What you will do: Copy the material starting at its first line and ending at the line containing "tap(46, 296)", substituting "Redo" for "Undo" and keeping everything else the same. Leave the pictures out of your copy.

Given records:
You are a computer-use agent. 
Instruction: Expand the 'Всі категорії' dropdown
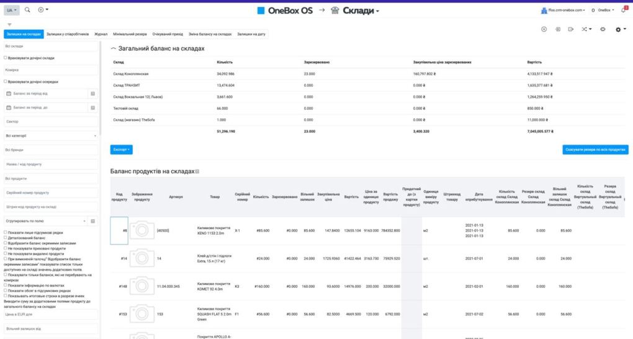pos(50,135)
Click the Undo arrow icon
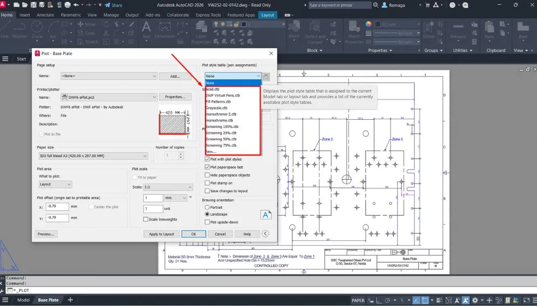537x306 pixels. [75, 5]
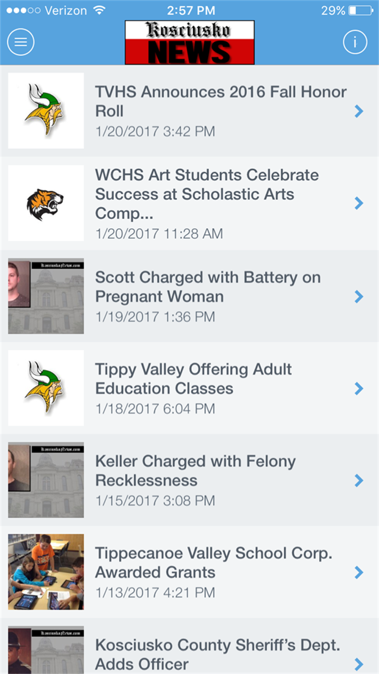Open the Scott courthouse mugshot thumbnail

tap(46, 296)
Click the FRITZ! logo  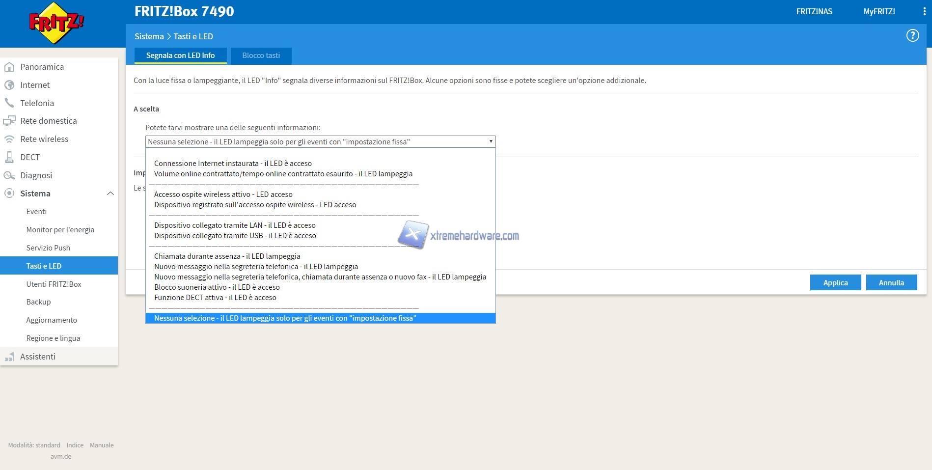(x=56, y=23)
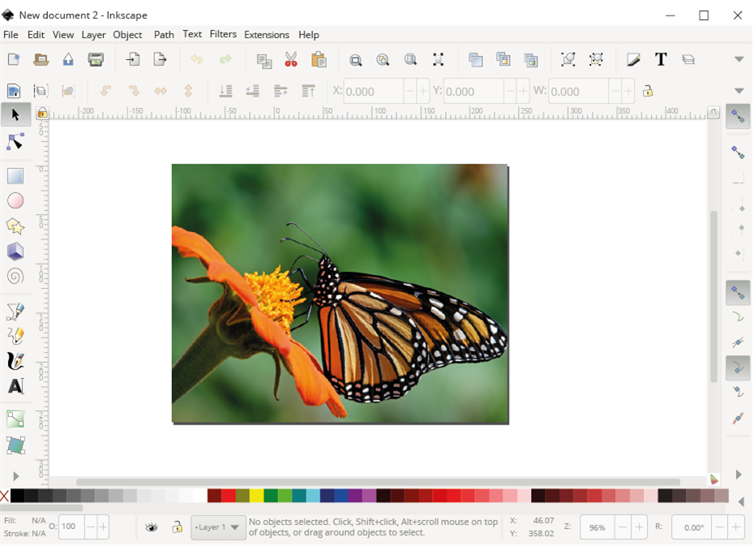Viewport: 754px width, 546px height.
Task: Select the Gradient tool
Action: coord(15,419)
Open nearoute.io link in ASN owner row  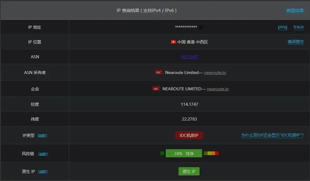tap(215, 72)
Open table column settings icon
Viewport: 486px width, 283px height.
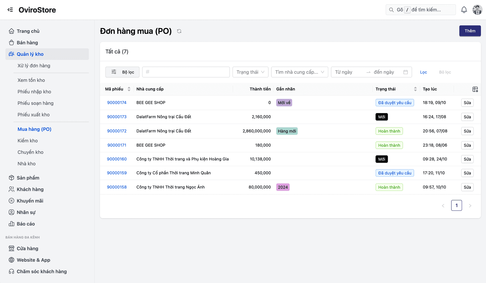(475, 89)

Worked answer:
You are a computer-use agent. 
Instruction: Expand the 'Всі категорії' dropdown
pos(50,135)
Click the Redo arrow icon
537x306 pixels. [75, 5]
Open the Scott courthouse mugshot thumbnail

tap(46, 296)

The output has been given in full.